That early taste for Led Zeppelin quickly spilled over into blues-rock heavyweights like Rory Gallagher, Paul Kossoff and Peter Green, with Tim Buckley and John Martyn also stirred into the mix (“I always loved the way they used their voices as an instrument”). Soon, passive enjoyment alone no longer enough scratched the itch, and Matt duly pinballed through a string of local bands that included a Thin Lizzy covers outfit.
“I had guitar lessons at school on nylon-string acoustic,” he recalls. “I played electric guitar in other people’s bands, and did a few backing vocals.

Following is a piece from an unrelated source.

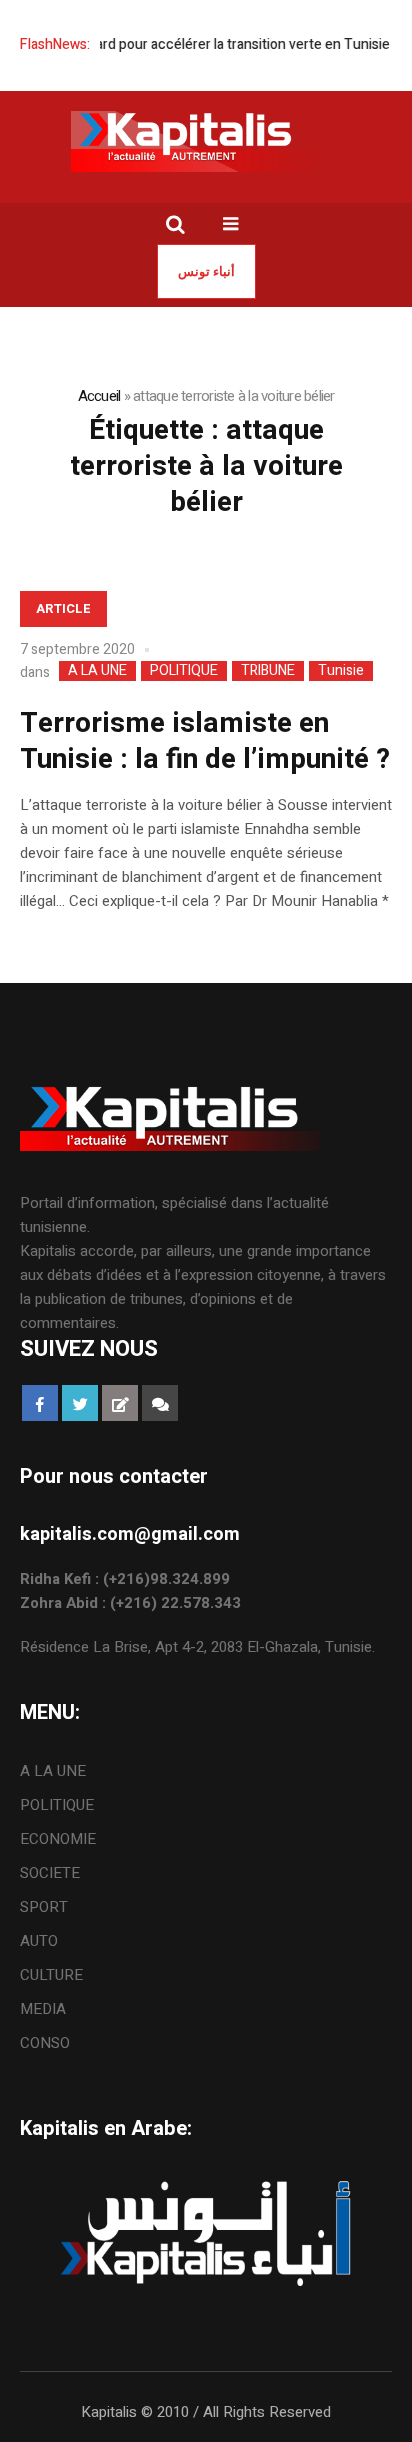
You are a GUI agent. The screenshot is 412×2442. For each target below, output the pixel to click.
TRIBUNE (268, 671)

Then I started writing my own material and singing, going out on my own to open-mics and folk clubs.”
“When I listen to Stevie Ray Vaughan, Rory Gallagher or Roy Buchanan play electric,” he reasons, “I just can’t add anything to that. For me, playing acoustic guitar in an inventive way that’s different to anyone else is the most powerful thing I can do. I like to do things that turn heads, but at the end of the day, it’s all about the songs.”
Indeed, by the time he came to record his solo debut in 2008 – an album released independently and flogged at gigs – Matt had established his ethos of all-original songs, whatever the cost.
“I’ve never performed many covers live,” he says, “and my studio albums have all been my own material. As a gigging musician, that’s made my life ten times harder.”
Right now, Matt stands at his most fascinating creative crossroads to date. It’s two years since the release of "Live! at Gallaghers Nest": the ground-breaking album, capturing the most daring music of Matt’s career, it was toasted by Classic Rock as “one of the year’s most ambitious and electrifying releases”, and the ripples spread far beyond his early fanbase.
“The reaction was great,” he nods. “it picked up people who aren’t necessarily blues fans, because it was a much broader album than anything I’d done before.”
The same might be said for the twist-and-turn career of Matt Woosey. In a world where mainstream musicians make all the obvious moves, here is one artist who travels without a map.
“I have a real fear of repeating myself,” he says. “My music has to be creative and artistic. It has to keep pushing things forward. I just want people to come with me on my journey, whatever changes I take.”